そうしたら戦う必要も無いし、元の世界に帰る為の手助けもするよ?
「元の世界! 可能なんですか?」
一方通行って事は無いだろう。一度は神器が実際に実現させた現象だ。魔法陣も記録してるし神器本体と合わせて逆算していけば遠からずに可能なのではと思っている。
「それは是非! ……と言いたい所だったのですが……」
まぁ、半月以上ここのお世話になってるし今更簡単に鞍替えも出来ないか。私は魔族だし。
とりあえず私とニルバーナちゃんと戦場で会ったら見逃してくれるだけでいいよ。私達もそうするから。
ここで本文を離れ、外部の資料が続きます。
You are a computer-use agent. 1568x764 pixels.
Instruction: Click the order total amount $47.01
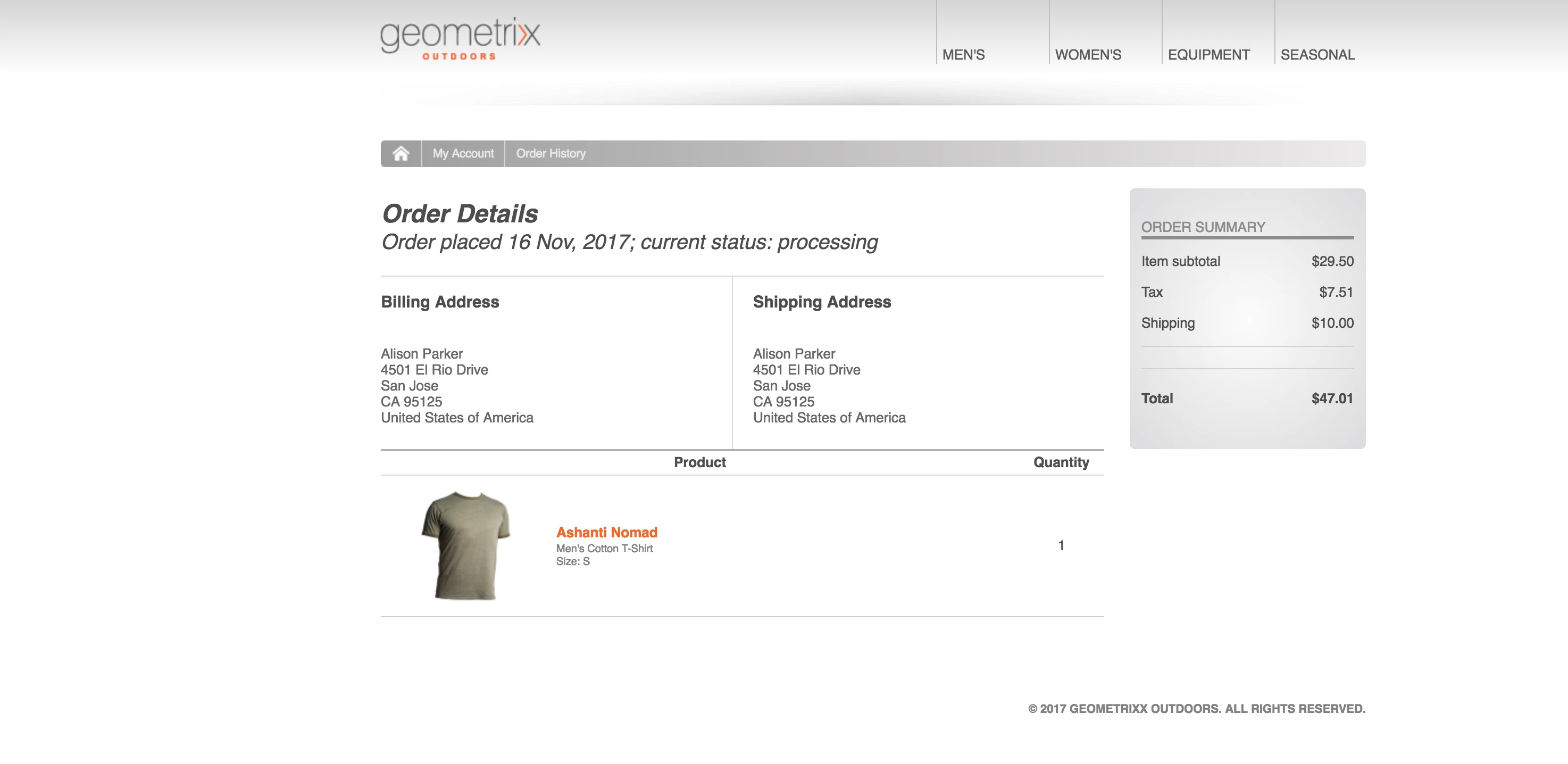1331,398
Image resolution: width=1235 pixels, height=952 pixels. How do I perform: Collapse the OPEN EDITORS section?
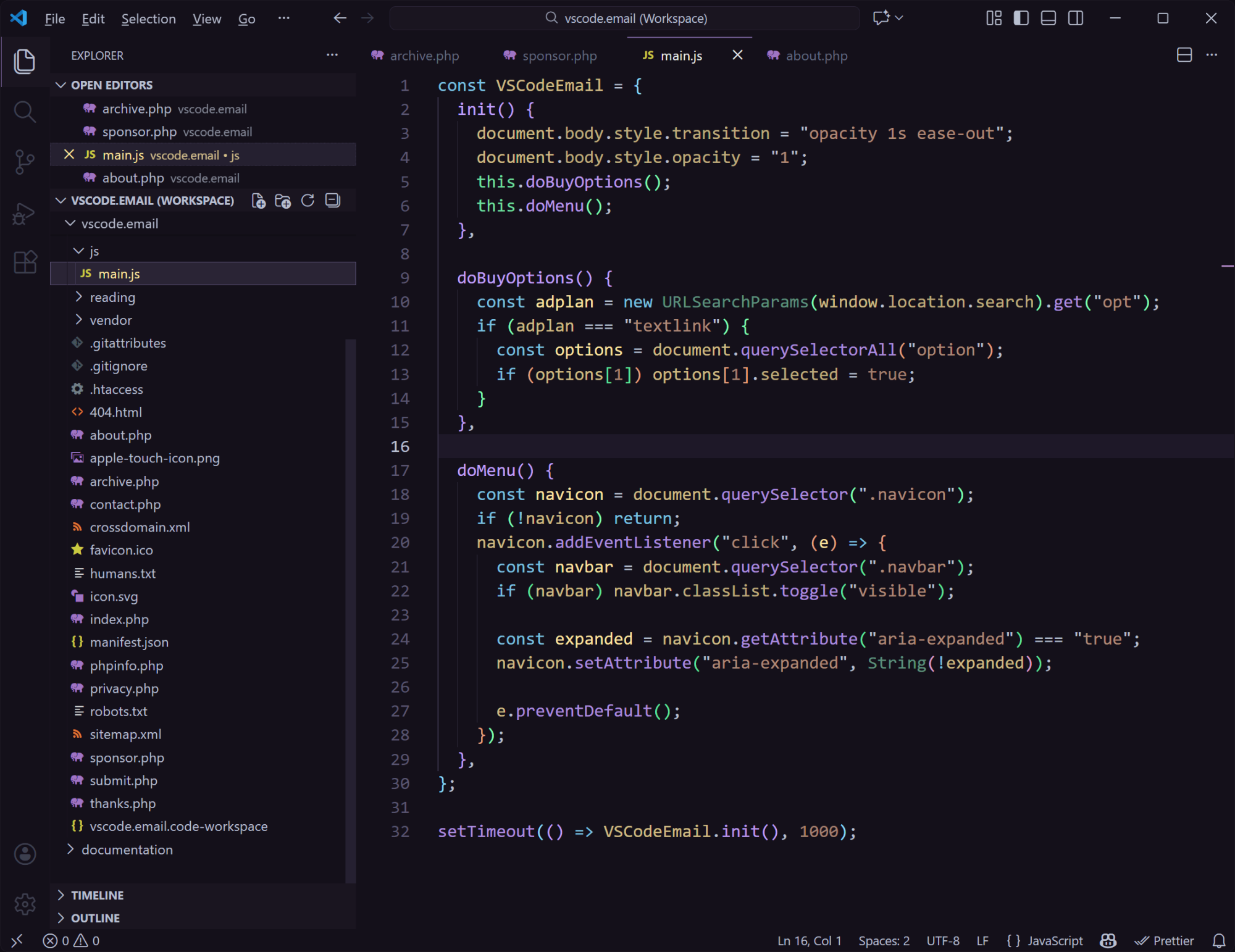click(61, 85)
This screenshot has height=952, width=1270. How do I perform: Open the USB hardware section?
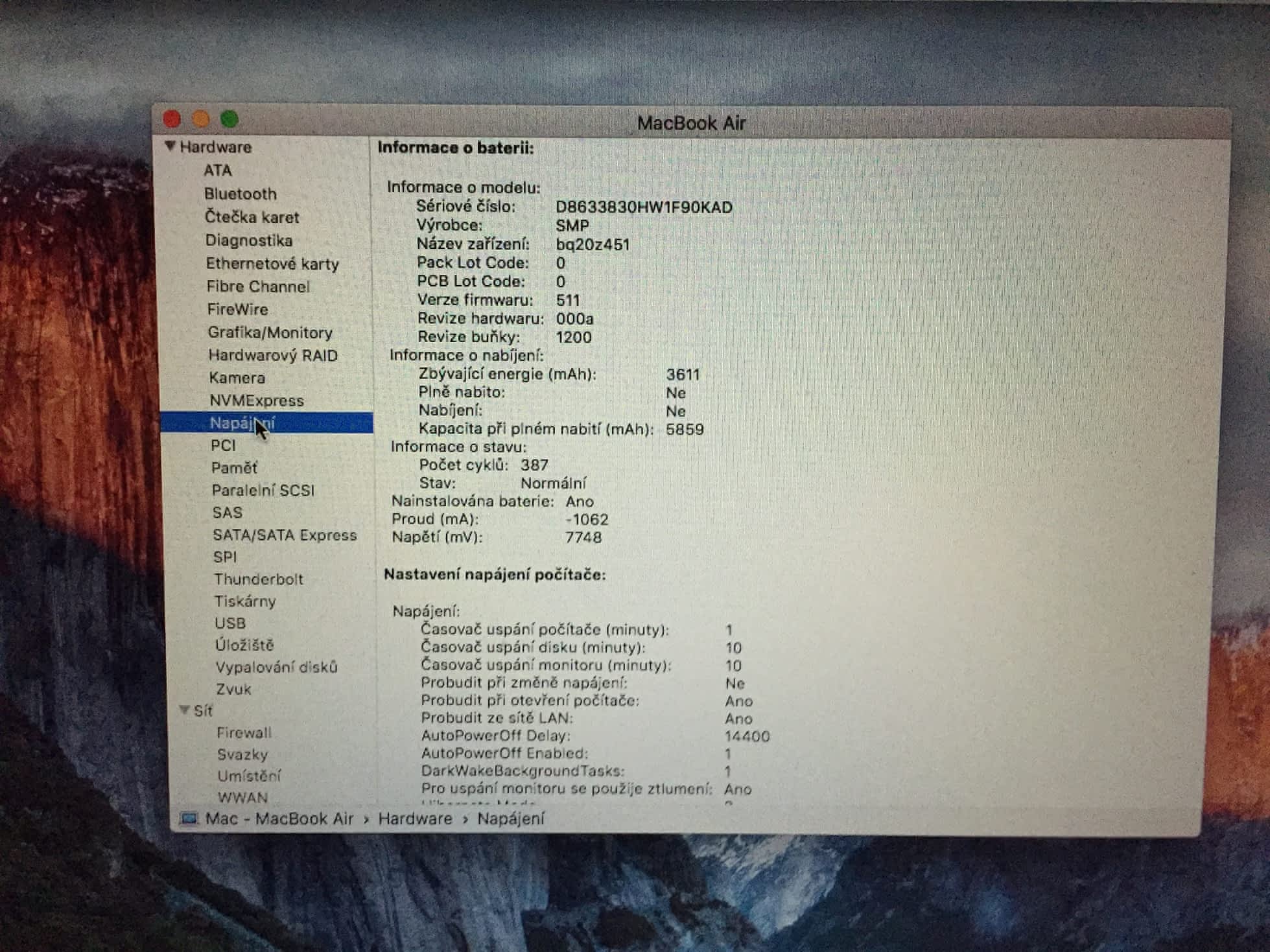(230, 623)
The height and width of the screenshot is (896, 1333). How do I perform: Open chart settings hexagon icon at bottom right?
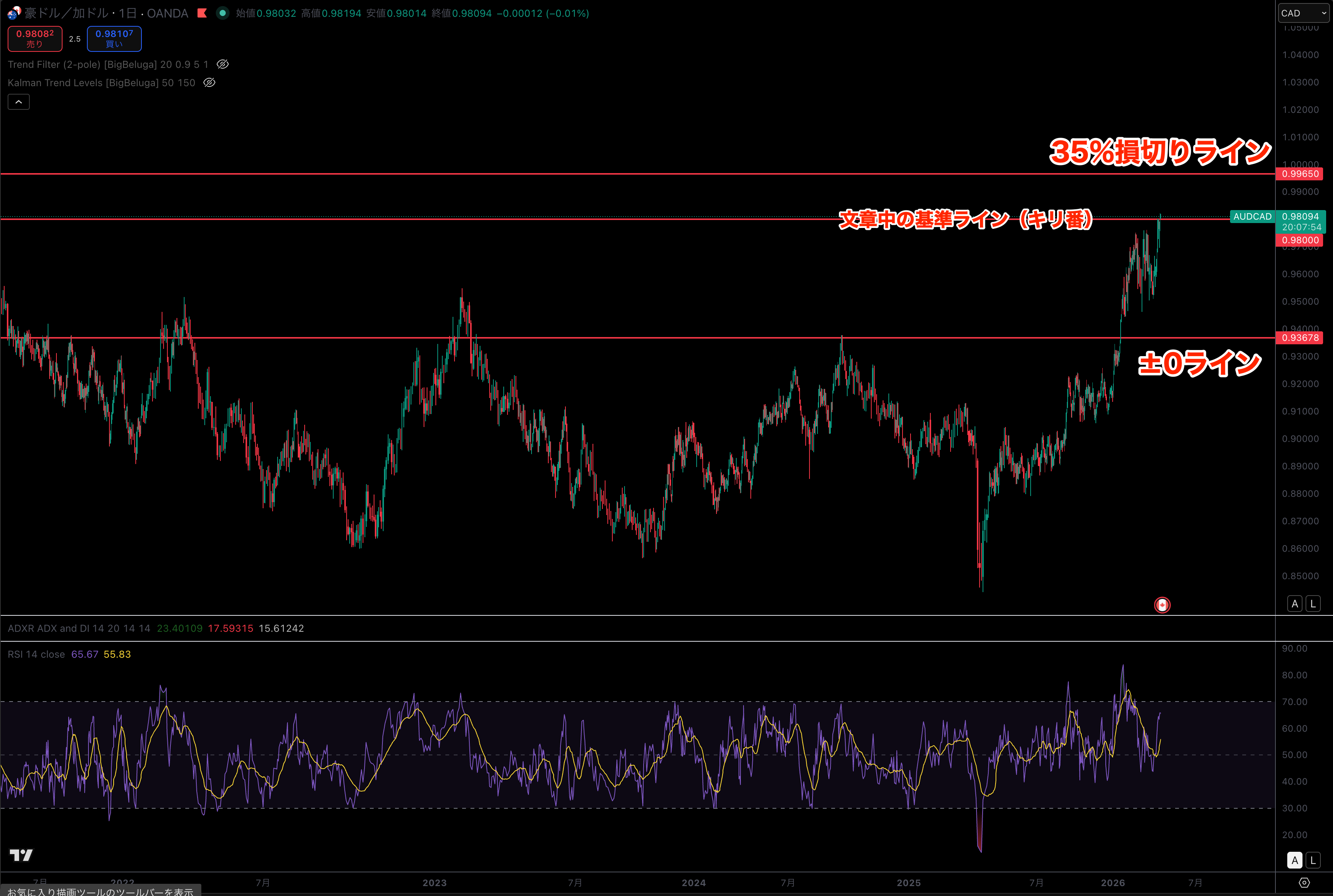coord(1304,883)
身の置き所とかは戦争が終わった後にでもゆっくり決めるといいよ。
「そんな条件ありなんですか? 私達に都合が良すぎる気が……」
「あんたの仲間を俺達が殺す事になるかも知れないんだぞ?」
魔王軍を仲間とは思ってないから構わない。好きにやっていいよ。死なれちゃ困るお気に入りだけこっちで手を回して隔離しておくから心配しないで。
「それもどうなの……?」
言ったでしょ?
私は元々人間だったって。心情的にはどちらかと言うと人間側なんだよ。
私は心にも無い事を言って地球産勇者との談合を取り付けた。